Aim of the task: Starting with the line that holds "You are a computer-use agent. This", repeat each line through the last one below, exactly. Pictures stay out.

■ ■ ■ ■ ■

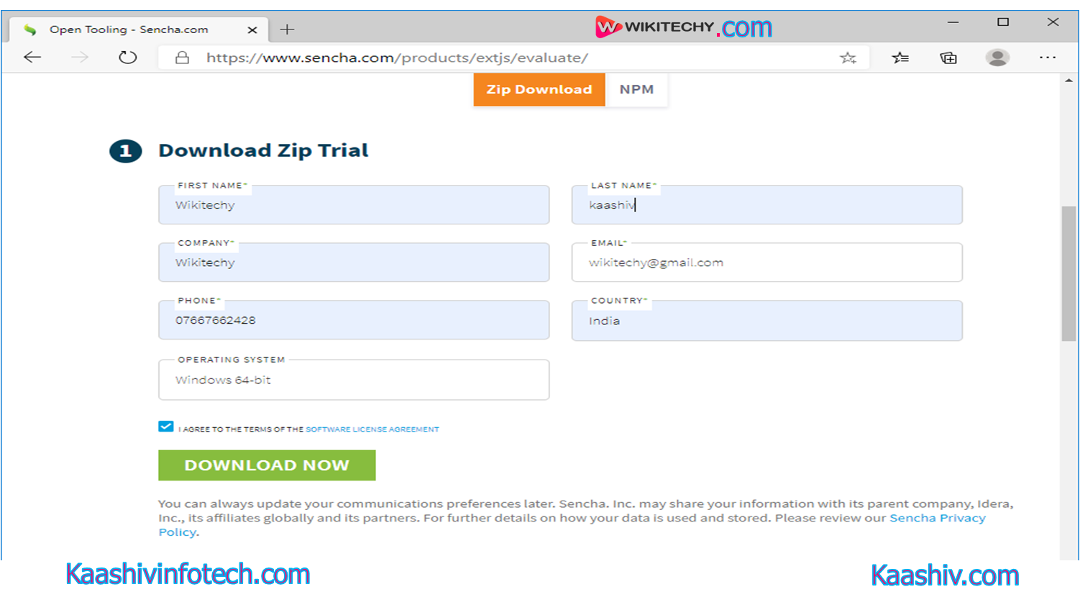Open browser settings ellipsis menu
1080x597 pixels.
pos(1048,58)
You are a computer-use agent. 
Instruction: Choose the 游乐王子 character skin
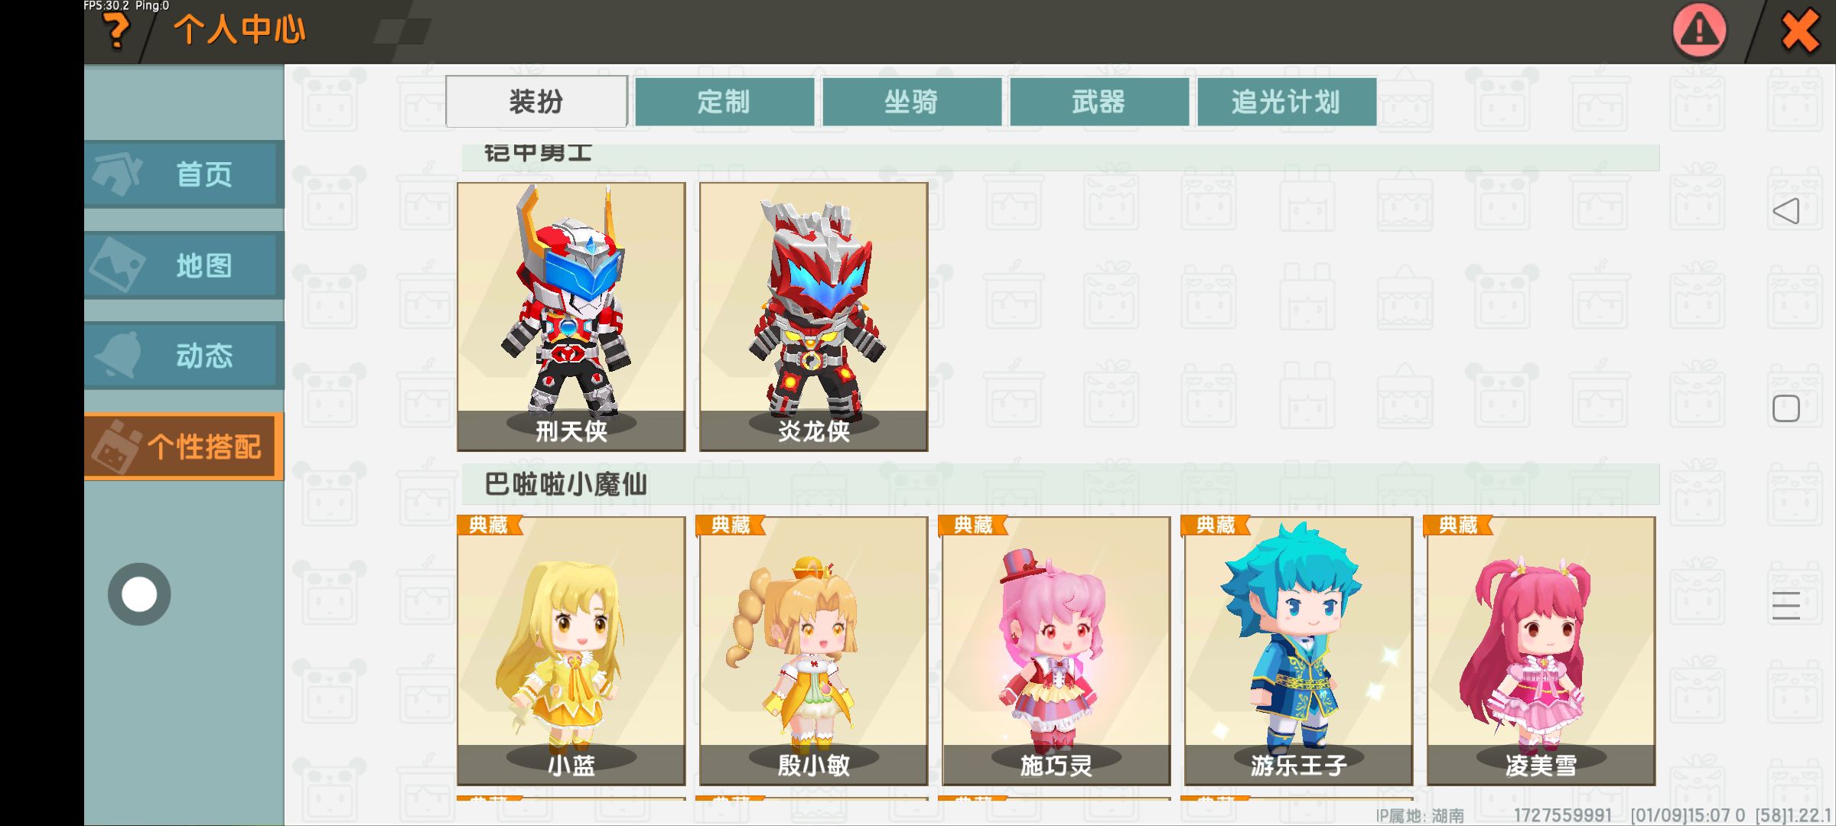pyautogui.click(x=1298, y=651)
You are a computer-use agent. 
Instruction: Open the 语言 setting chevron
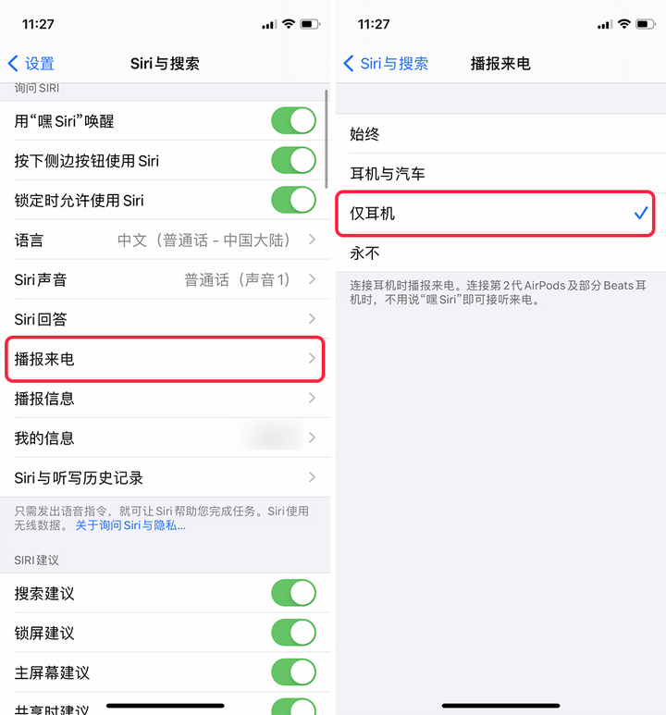312,240
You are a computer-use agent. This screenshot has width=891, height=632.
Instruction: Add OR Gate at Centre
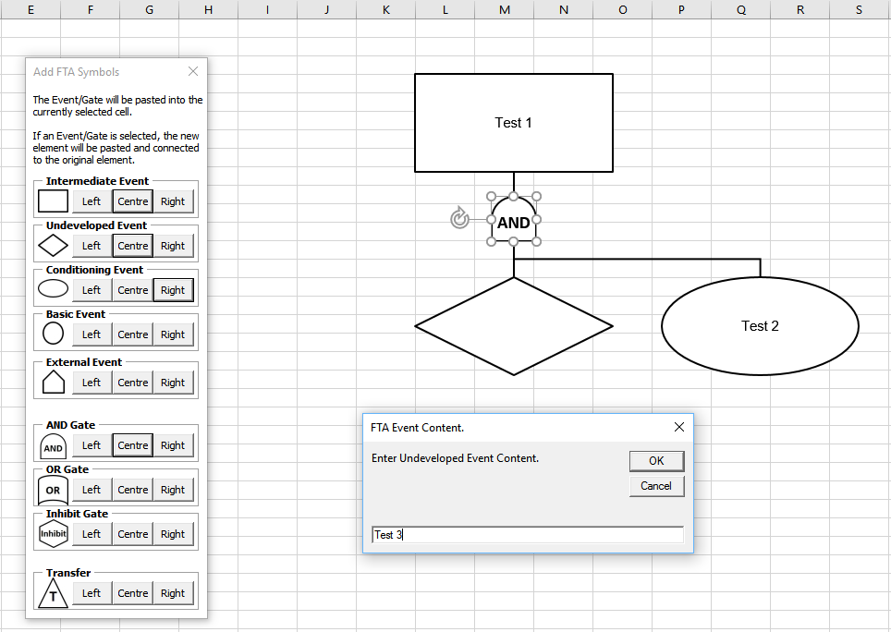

■ ■ ■ ■ ■

Reply:
You are a computer-use agent. This screenshot has width=891, height=632.
Instruction: Add OR Gate at Centre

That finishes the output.